As Queen of my block and section, I exercise power of life or death over most of the plants. Others, like the ivy, I wage regular raids on. And so, having decreed them undesirable in my kingdom, I have been executing by the hundreds ‘things that want to be trees’ as I generically call them. Each one makes a tiny popping sound as I pull them out by the roots. It’s quite satisfying, as not much survives that treatment. I hope it hurts and they tell their mates to stay away from the merciless green godess. I know they will be back, but so will I, as this exercise repeats with the seasons.
tiny trees.jpg
In some places I have to dig the hose out from under the mulch. Only when the hoses are lifted and their metal hoops loosened or set aside, can dirt throwing begin.
hoops.jpg
Some of the hoops get lost, probably to become part of the archelogical record. They are also very valuable for making bike racks, as I recently discovered.
bike rack.jpg
Between the heat, the ill spouse and my back that can only take about 4 barrows at a go, it is looking like a long summer. I am not the sort who courts blisters, so there will be no heroics. There has to be time to enjoy the ladies’ bonnets.
ladie's bonnets hue and sat.jpg
And of course, every day my motivation is reinforced. For some a carrot is better than a stick. For others, a lettuce or 200 will do as well. Every day I bring a bagful to work, or the neighbors. I want them to find it habit-forming, and soon we’ll all be exchanging home grown goodies in states resembling ecstacy. For a real Bachanale, maybe the plums one fellow promised in return will be fermented. That’s my vision for the new public service, but I don’t dare tell Kevin.
lettuces.jpg
Spouse will hopefully get better soon. Meanwhile, there will be more trekking to the hospital, more trips with the wheelbarrow, more looking at the sky and willing it to rain.

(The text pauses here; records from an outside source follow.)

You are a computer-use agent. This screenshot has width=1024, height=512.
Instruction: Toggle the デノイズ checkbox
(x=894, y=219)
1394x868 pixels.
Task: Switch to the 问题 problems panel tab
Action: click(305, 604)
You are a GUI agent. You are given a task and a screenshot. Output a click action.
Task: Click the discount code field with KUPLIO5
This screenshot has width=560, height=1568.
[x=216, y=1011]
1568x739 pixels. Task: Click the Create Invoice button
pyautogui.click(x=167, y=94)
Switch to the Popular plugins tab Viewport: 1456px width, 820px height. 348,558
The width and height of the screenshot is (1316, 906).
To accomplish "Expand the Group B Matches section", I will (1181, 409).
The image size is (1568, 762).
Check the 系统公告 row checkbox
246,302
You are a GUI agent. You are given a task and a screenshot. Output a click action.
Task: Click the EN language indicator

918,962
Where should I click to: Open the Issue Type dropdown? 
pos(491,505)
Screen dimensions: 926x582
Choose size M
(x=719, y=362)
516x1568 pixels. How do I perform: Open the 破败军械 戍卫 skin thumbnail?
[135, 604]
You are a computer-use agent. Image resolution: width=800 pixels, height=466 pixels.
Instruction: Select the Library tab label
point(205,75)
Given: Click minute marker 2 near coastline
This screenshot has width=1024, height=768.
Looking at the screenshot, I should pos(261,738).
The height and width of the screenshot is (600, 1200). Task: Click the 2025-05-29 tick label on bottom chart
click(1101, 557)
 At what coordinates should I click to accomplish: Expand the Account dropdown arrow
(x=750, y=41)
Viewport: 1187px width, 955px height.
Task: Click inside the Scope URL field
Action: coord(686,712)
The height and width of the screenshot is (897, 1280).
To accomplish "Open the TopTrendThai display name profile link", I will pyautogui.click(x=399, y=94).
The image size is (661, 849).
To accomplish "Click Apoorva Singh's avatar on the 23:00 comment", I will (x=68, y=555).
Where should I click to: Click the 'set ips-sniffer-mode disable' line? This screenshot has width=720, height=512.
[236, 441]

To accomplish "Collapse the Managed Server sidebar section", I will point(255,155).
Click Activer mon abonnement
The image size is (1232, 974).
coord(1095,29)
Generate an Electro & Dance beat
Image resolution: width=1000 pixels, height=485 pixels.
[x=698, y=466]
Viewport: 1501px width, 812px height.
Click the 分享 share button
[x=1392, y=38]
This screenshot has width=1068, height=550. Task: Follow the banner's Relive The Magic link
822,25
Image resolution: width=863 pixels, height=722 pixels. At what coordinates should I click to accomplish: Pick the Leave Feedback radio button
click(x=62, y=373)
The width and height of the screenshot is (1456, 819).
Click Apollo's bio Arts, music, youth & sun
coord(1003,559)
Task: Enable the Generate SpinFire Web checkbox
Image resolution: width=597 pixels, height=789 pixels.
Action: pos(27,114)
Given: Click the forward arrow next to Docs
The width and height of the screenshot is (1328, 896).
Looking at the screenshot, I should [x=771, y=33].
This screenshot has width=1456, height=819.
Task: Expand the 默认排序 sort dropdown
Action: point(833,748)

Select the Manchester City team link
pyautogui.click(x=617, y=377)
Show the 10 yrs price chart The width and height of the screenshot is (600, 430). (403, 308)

Posted by Ronda Jambe at 3:33 pm | Comments (2) |

2 Comments

  1. Great blog…I am usually cynical about these things(blogs) but with the photos and all I found it interesting. Oh and the word you couldn’t wrap your head round is “hydroponically”…
    Once again, well done.

    Comment by dedsetmad — November 18, 2009 @ 11:01 am

  2. thanks, but isn’t hydroponics about growing plants in water? I was trying to get the idea of ‘being generally in a state of desperation regarding water’, a term which perhaps still needs inventing.